◆ **Requirement 1**: Write out the passage of the Szego biography starting at "Born in New" and ending at "Phillip and Carol.".
◆ **Requirement 2**: Pick up the Szego biography after its final sentence and continue it.

◆ **Text segment**:
Born in New York to Oscar and Rose Szego, Jewish immigrants who emigrated from Budapest in 1912. Oldest of four children. Married Augusta, June 1940. Two children, Phillip and Carol.

Szego originally became interested in numismatics in 1955, while he was a television repairman. One of his customers offered a cache of old coins to settle a repair bill; Szego accepted the coins towards payment after studying the potential values in numismatic reference books. After this, he and his wife began to learn more about numismatics. Together, they created a thriving specialty business, concentrating on coinage of Ancient Rome, the Holy Roman Empire, and Medieval Austria. Szego authored and hand-illustrated "The Coinage of Medieval Austria," which he completed in October 1970. He also reprinted rare reference books on the subject of central European coinage, including "Schlesische Munzenund Medallien" by Hugo Freiherrn von Saurma-Jeltsch (ISBN 978-3-924438-02-9); "Italian Coinage Medieval to Modern;" The Collection of Ercole Gnecchi.

In 1969, Szego and his wife, Augusta, were involved in a deadly two car crash in which Augusta sustained minor injuries, but a third passenger was killed; the driver of the other vehicle was arrested.

Szego was also a dedicated amateur botanist who invested his energies into performing cross breeding experiments on American Chestnut in conjunction with the Northern Nut Growers Association, seeking a chestnut-blight resistant subspecies. Due to the slow growing nature of the American Chestnut, his work set the stage for others, who are now further breeding with some success.

◆ **Dataset entries**:
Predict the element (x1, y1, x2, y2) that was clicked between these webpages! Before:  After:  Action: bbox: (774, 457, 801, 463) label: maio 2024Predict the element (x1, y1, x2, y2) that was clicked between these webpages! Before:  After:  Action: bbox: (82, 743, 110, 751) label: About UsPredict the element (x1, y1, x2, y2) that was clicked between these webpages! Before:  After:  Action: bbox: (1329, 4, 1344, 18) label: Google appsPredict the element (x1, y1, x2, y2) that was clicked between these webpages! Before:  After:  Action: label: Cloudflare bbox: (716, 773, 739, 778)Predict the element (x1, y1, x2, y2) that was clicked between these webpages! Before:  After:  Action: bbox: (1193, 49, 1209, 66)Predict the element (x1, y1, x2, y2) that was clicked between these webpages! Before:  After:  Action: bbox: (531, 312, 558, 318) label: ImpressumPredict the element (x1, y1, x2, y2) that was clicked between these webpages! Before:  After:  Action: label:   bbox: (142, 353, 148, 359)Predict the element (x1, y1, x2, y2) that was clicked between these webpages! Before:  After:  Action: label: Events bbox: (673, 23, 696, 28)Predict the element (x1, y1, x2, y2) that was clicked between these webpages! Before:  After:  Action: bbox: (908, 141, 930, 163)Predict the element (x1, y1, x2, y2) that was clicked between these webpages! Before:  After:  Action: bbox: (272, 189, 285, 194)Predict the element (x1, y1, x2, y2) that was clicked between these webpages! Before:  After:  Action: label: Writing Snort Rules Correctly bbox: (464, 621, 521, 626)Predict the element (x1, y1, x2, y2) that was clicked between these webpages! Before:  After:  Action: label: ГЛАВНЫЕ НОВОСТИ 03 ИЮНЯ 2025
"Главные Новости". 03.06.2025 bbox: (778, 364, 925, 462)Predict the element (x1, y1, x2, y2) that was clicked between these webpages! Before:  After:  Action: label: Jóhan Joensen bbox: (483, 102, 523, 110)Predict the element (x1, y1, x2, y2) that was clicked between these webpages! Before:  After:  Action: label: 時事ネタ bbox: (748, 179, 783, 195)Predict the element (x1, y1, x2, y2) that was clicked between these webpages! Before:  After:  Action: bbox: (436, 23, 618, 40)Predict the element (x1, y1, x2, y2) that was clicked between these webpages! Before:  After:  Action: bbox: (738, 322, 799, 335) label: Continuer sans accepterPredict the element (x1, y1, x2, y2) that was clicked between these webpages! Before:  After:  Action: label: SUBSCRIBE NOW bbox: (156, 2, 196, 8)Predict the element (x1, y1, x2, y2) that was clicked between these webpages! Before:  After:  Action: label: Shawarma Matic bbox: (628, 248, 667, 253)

◆ **Exercise result 1**:
Born in New York to Oscar and Rose Szego, Jewish immigrants who emigrated from Budapest in 1912. Oldest of four children. Married Augusta, June 1940. Two children, Phillip and Carol.

◆ **Exercise result 2**:
== Publications (Works, Bibliography) ==

- Szego, Alfred (1970). "the Coinage of Medieval Austria, 1156-1521"
  - Primarily a derivative work, included the primary study of previously unattributed coinage that was issued during the period as well as previously untranslated material.
- Szego A (1948) Breeding chestnuts in the New York City area. Annual Report of the Northern Nut Growers Association 39:196-199
- Szego A (1953) Growing American chestnuts and their hybrids under blight conditions. Ann. Rept. No. Nut Growers Assoc. 44:154-156.
- Szego A (1964) Experiences with hybrid chestnuts under seashore conditions. 55:29-30.
- Szego A (1968) New chestnuts for the northeastern states. Ann. Rept. No. Nut Growers Assoc. 59:87-92.
- Szego A (1969) New and little known facts about chestnuts. 60:27-30
- Szego A (1970) Experiences with various chestnut species and their hybrids on eastern Long Island. 61:77-81.
- Szego A (1980) Hypovirulence and chestnut breeding. 71:33-35.